Nulla di strano quindi se si appura che nel 2012 sono diminuite pure le domande di rimborso delle accise. Non però del 50%, come si era detto inizialmente, ma di un 15%. Che comunque, non è poi così poco. 
 I numeri per la precisione sono questi: nel 2009 i rimborsi sono stati circa 28 mila; nel 2010, 27 mila; nel 2011, 26 mila e 500; nel 2012, riferendosi solo al primo trimestre gennaio/marzo, 24 mila.
Non si tratta comunque soltanto di un calo dei consumi. C’è anche una diminuzione del numero delle aziende, cui va aggiunto molto probabilmente il timore dei controlli fiscali. Molti cioè pensano che la domanda di rimborso e quindi la quantificazione di quanto consumato, esponga al rischio di non congruità rispetto agli studi di settore.

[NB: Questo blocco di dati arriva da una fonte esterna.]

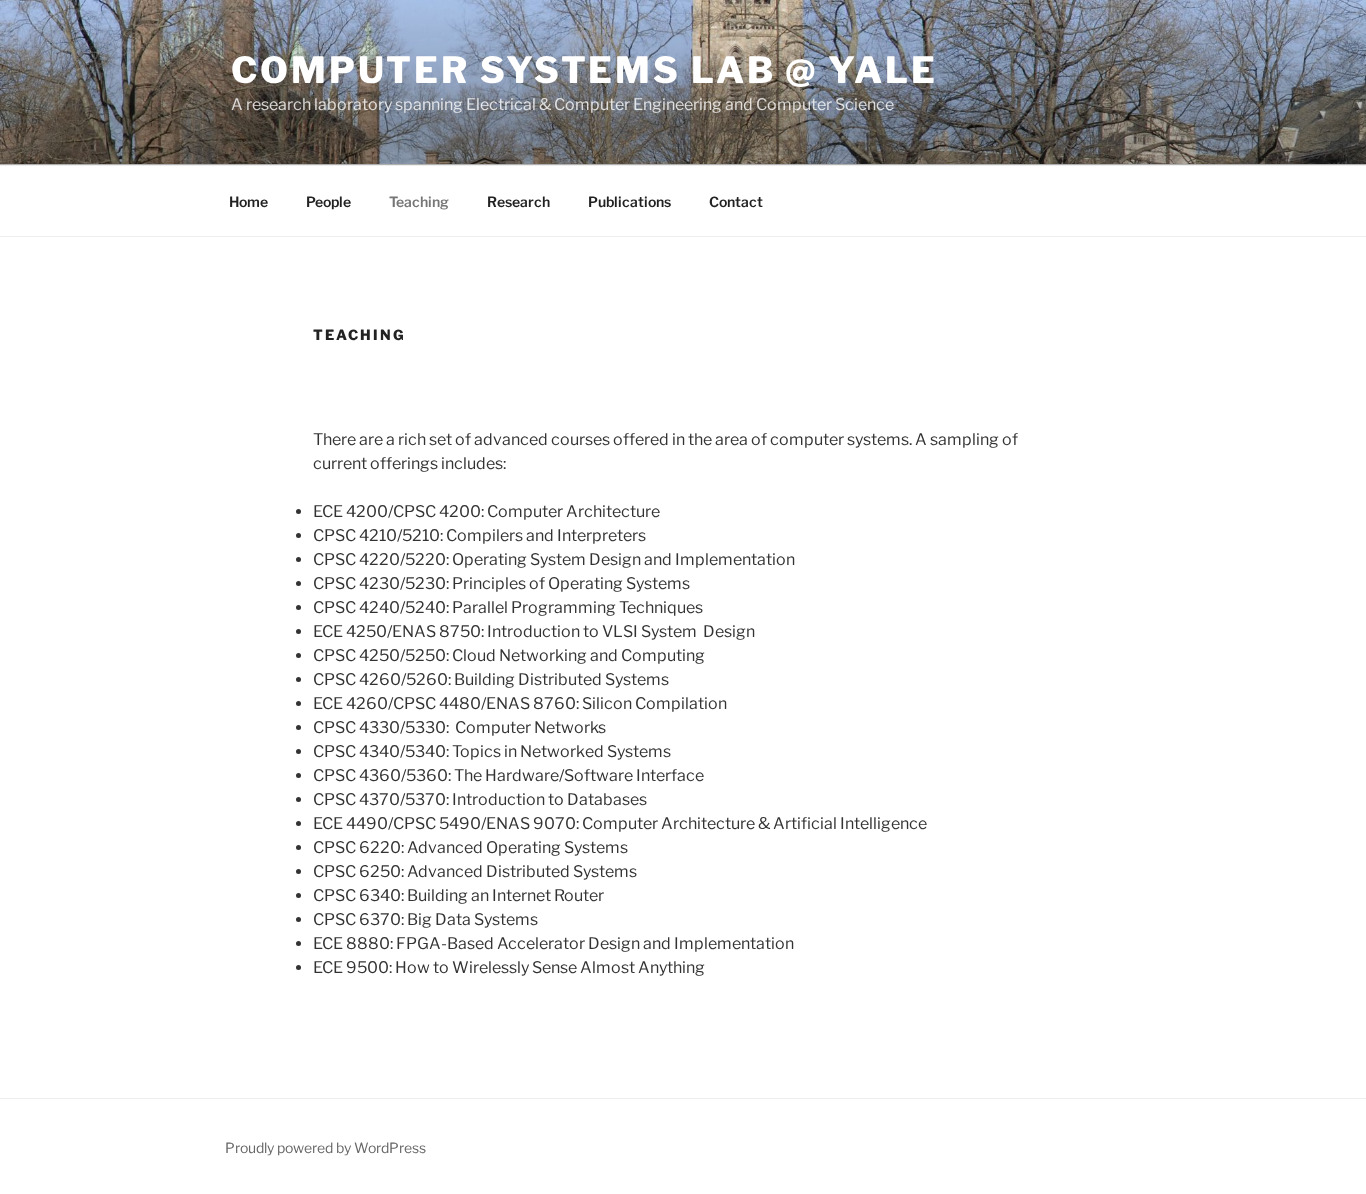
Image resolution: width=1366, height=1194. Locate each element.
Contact (736, 201)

Ma non è finita. Perché l’ultima stranezza la si incontra rispetto al «quanto» viene rimborsato. A spanne, cioè, a fronte di un calo del 15% delle domande si potrebbe presumere che anche l’ammontare dei rimborsi sia diminuito. Invece no. Perché non soltanto è aumentato, ma è addirittura schizzato del 300%. Per la precisione nel 2009 venivano rimborsati 83 milioni e 600 mila euro, nel 2010, 82 milioni e 500 mila; nel 2011, 270 milioni e 300 mila; nel 2012 (dati disponibili solo per il primo trimestre), 155 milioni e 500 mila, quindi con proiezioni sull’anno (in pratica bisogna moltiplicare per quattro) veramente eclatanti. Come è possibile?

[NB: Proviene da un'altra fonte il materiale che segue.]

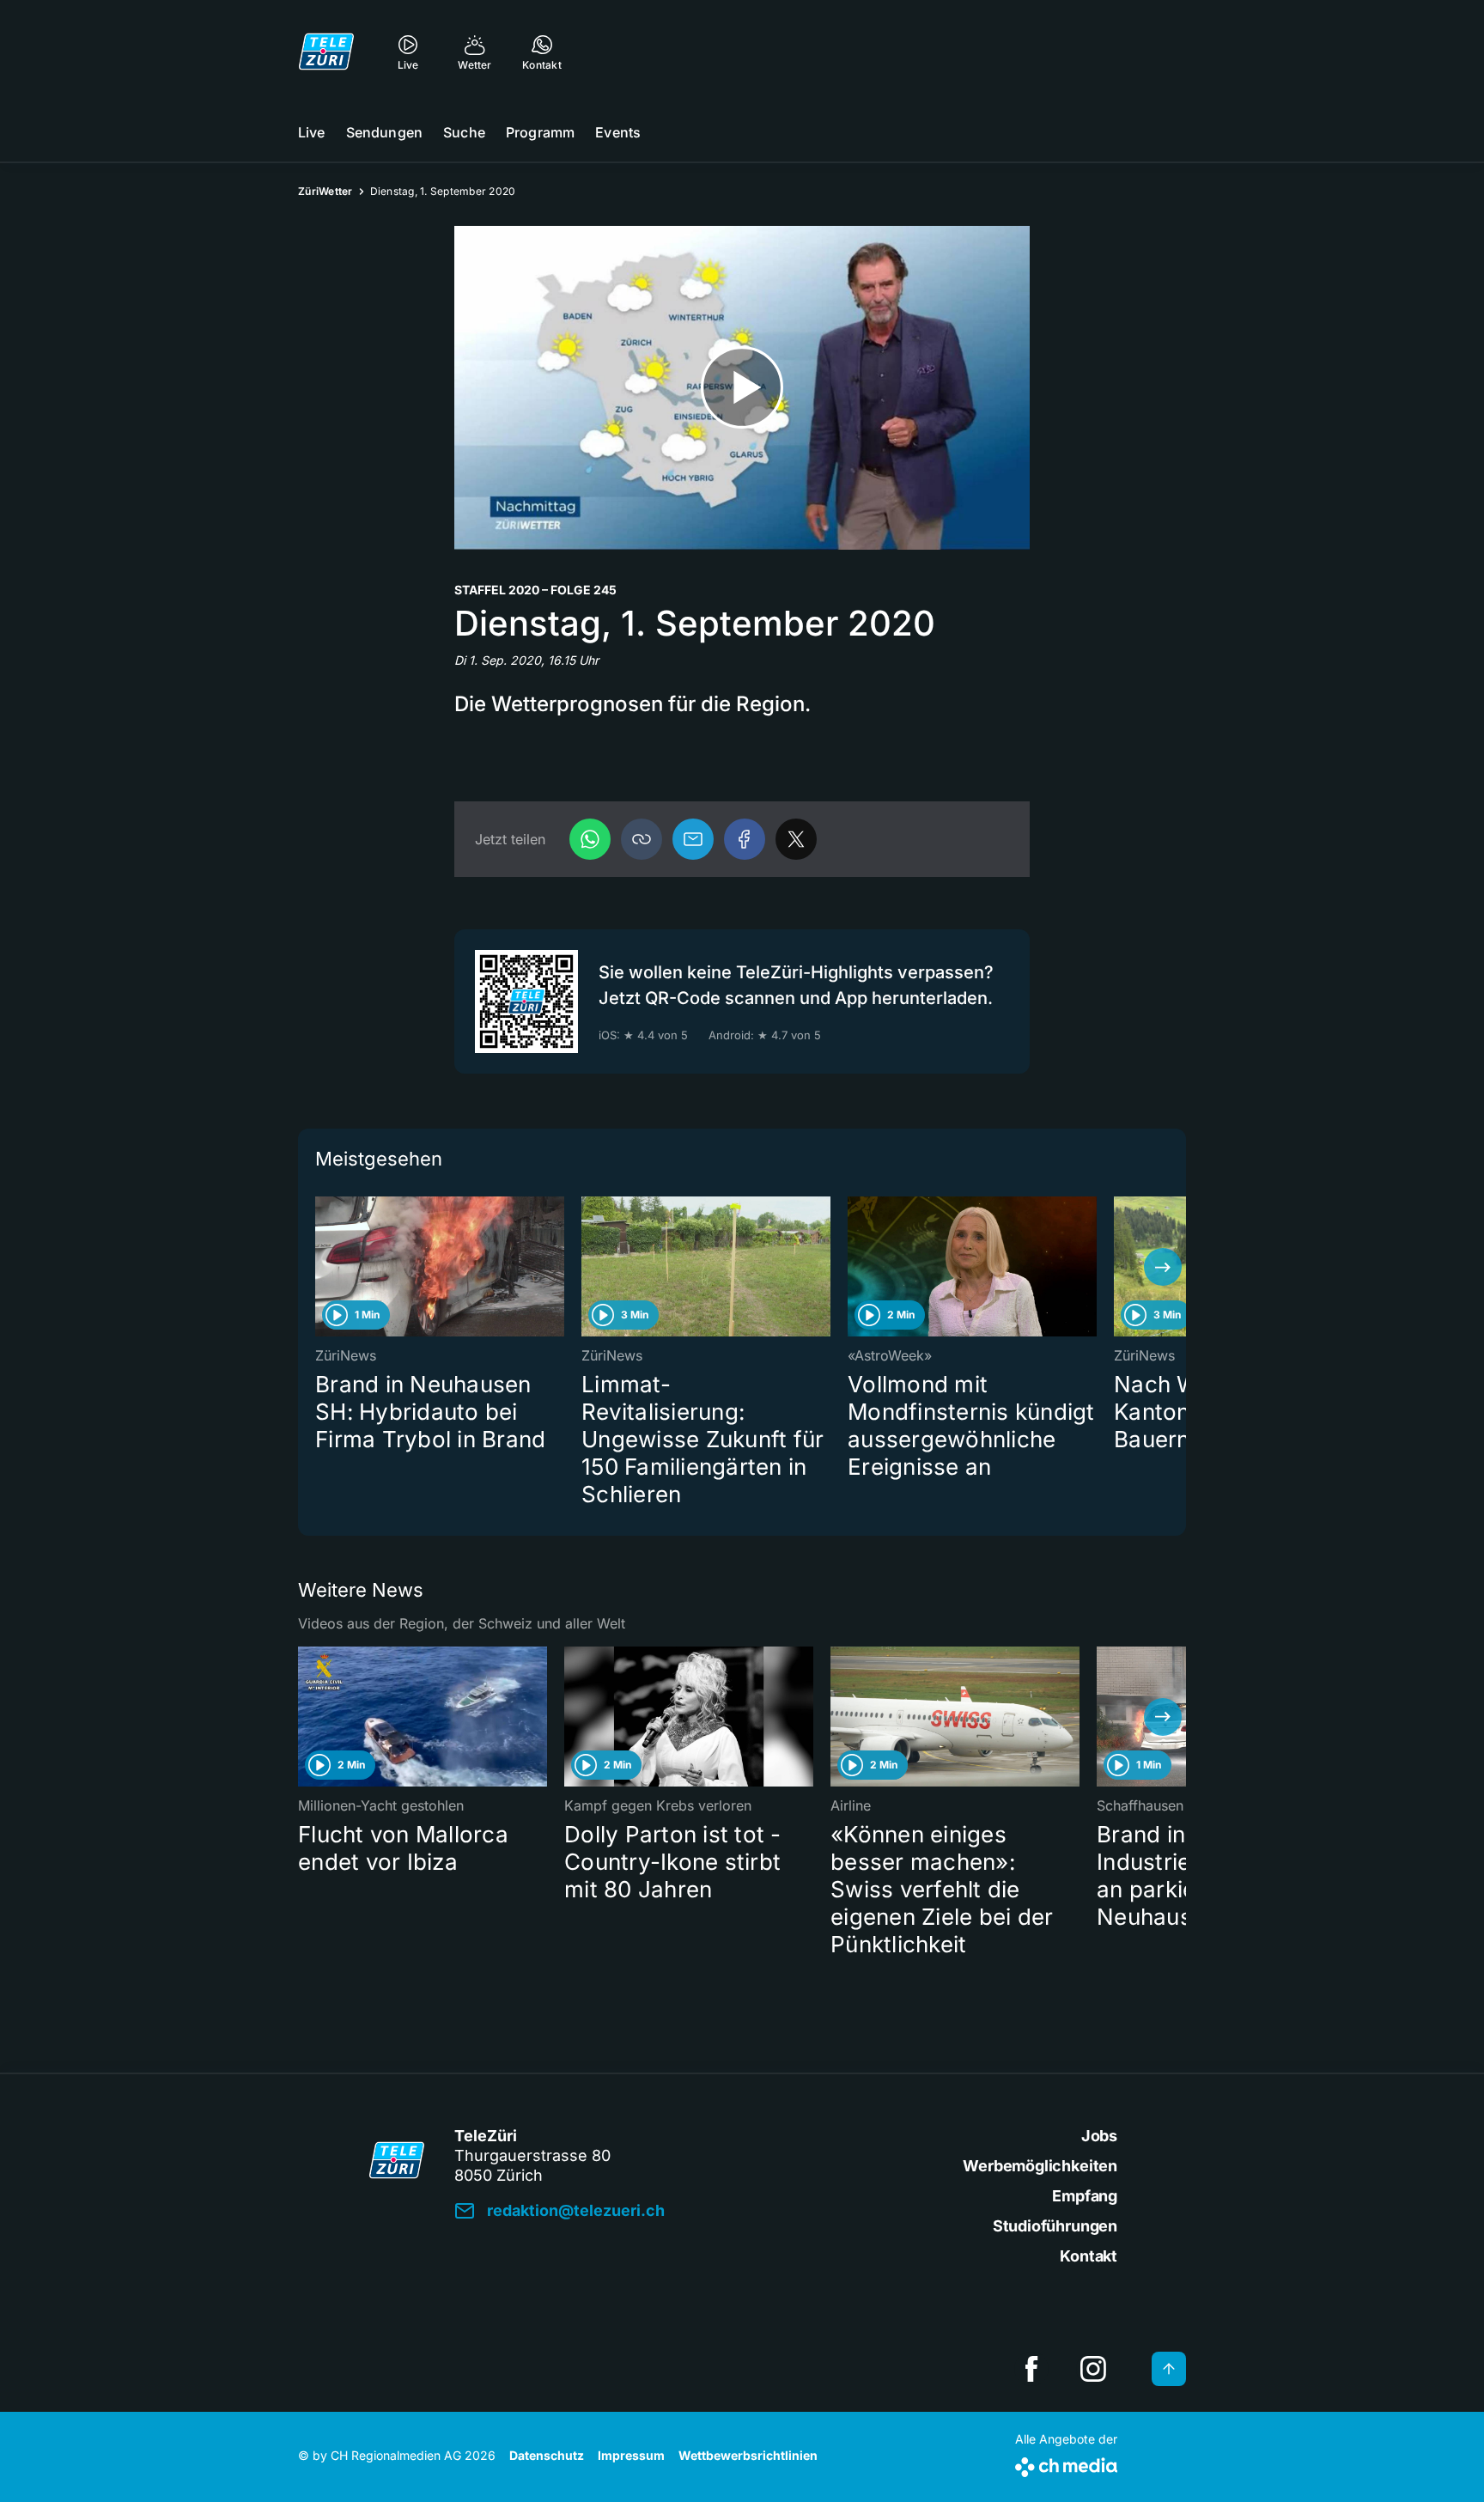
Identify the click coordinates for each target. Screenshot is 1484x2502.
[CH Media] (1066, 2464)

Semplice, basta andare a vedere quanti aumenti di accise si sono susseguiti negli ultimi anni. E siccome il monte accise pagato dall'autotrasporto a livello europeo rimane sempre lo stesso, ecco perché ogni qualvolta a livello nazionale vengono stabilite nuove accise, gli autotrasportatori si trovano a pagare di più alla pompa, ma vedono anche tornare indietro maggiori rimborsi. 

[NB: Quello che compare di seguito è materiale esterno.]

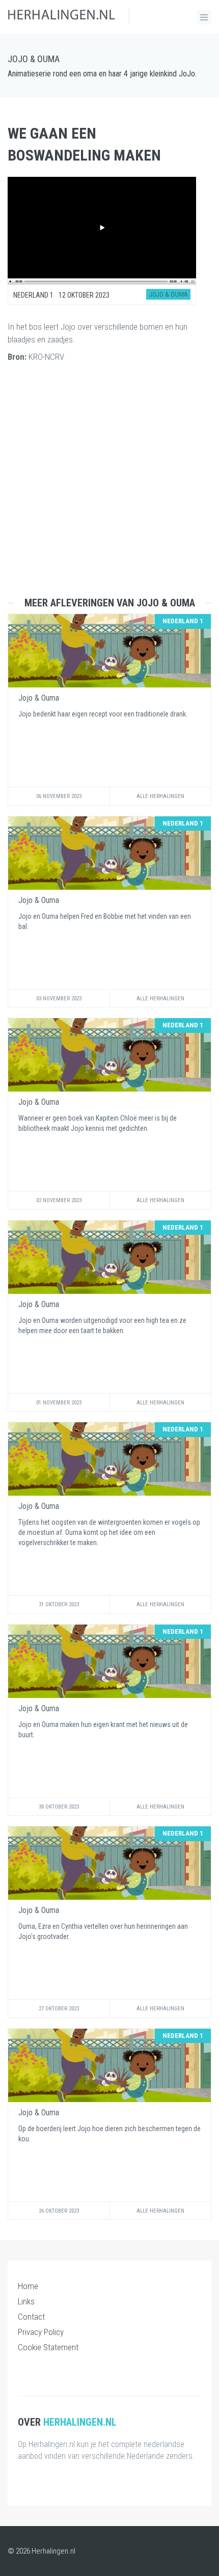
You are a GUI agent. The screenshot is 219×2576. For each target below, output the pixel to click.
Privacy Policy (41, 2332)
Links (26, 2301)
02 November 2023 (58, 1200)
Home (28, 2286)
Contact (31, 2317)
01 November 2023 (58, 1402)
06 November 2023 (58, 796)
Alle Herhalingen (160, 796)
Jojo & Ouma (34, 59)
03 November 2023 (58, 998)
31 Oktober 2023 (59, 1604)
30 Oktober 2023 (59, 1806)
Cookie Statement (48, 2347)
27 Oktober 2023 (59, 2008)
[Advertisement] (109, 487)
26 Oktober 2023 (59, 2211)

 Ebbene, dal 2011 queste sono state le nuove accise:
da 0,0071 a 0,0055 euro per finanziamento alla cultura nel 2011 
0,04 euro per far fronte all'arrivo di immigrati dopo la crisi libica del 2011 
0,0089 euro per far fronte all'alluvione di Liguria e Toscana del novembre 2011 
0,082 euro per decreto "Salva Italia" nel dicembre 2011 
0,02 euro per far fronte al terremoto dell'Emilia del 2012. 
Complessivamente il totale delle accise arriva a 0,41 euro, che diventano 0,50 aumentate dell’Iva. Ma si può salire anche di più se si considera l'opportunità concessa alle Regioni di imporre accise anche a livello locale.